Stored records
———
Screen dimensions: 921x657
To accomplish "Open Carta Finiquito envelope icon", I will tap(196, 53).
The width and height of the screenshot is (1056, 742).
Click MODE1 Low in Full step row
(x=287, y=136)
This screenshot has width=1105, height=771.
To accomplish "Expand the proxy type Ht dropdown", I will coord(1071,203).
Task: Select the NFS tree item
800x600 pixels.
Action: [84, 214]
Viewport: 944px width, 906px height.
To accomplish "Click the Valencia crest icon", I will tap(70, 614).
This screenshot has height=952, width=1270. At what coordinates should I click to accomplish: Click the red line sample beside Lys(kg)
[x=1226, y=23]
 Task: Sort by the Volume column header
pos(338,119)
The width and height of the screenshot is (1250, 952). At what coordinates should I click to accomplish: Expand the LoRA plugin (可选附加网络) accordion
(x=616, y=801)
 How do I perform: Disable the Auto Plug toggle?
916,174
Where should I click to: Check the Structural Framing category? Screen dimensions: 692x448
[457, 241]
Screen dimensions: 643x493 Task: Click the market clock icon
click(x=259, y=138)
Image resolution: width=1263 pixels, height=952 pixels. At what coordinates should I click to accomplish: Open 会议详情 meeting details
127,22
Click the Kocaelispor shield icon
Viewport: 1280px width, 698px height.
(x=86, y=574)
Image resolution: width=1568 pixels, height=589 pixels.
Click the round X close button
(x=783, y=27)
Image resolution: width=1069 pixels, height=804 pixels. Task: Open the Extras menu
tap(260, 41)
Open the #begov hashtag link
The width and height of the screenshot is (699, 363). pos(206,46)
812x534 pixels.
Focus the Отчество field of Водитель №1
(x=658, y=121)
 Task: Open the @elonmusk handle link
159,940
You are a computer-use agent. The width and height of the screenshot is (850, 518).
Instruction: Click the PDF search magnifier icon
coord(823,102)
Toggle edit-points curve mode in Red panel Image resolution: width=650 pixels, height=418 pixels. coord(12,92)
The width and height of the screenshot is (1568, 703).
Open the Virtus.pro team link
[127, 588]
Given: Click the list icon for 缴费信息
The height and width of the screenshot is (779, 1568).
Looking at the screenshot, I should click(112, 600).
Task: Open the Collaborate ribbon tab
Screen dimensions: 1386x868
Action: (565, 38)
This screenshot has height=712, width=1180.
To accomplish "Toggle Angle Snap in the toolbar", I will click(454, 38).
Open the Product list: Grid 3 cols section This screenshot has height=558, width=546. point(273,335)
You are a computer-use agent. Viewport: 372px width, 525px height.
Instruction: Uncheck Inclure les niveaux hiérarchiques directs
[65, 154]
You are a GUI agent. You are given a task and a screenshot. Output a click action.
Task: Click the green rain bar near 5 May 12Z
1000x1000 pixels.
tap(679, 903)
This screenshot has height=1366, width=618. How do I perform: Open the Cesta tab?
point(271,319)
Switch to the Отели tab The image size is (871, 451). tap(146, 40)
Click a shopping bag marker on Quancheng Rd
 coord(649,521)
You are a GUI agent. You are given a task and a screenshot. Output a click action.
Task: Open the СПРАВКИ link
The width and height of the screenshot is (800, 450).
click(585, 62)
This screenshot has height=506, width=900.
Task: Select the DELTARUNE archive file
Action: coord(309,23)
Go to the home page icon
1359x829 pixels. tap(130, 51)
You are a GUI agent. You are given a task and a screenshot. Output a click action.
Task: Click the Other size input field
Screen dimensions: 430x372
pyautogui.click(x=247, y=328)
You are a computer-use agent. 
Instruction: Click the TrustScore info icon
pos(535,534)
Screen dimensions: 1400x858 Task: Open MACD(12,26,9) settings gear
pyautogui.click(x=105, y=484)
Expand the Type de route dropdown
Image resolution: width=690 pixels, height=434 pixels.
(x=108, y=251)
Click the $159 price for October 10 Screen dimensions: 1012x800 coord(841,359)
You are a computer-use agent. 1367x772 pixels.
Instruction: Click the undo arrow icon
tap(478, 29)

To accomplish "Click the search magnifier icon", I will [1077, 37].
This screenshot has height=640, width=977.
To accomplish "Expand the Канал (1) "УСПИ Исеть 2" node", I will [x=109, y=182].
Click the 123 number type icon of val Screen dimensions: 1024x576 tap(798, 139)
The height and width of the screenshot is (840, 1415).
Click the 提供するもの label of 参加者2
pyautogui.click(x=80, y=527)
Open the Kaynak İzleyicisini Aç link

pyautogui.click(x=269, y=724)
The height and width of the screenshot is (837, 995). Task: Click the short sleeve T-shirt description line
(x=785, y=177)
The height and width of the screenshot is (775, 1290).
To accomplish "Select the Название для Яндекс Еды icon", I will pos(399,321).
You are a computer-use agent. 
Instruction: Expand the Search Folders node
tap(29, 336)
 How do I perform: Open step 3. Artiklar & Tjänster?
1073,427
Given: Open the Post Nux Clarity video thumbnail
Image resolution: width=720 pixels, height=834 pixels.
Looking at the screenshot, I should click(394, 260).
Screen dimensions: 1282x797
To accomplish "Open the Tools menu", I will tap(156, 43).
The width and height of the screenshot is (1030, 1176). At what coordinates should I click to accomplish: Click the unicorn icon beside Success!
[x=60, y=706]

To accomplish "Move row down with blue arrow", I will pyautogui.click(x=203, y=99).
———
▶ **What to produce**: Filter the records above and return every line that holds the word "size".

▶ **Answer space**:
Switch to the Отели tab The image size is (871, 451). tap(146, 40)
Task: Click the Other size input field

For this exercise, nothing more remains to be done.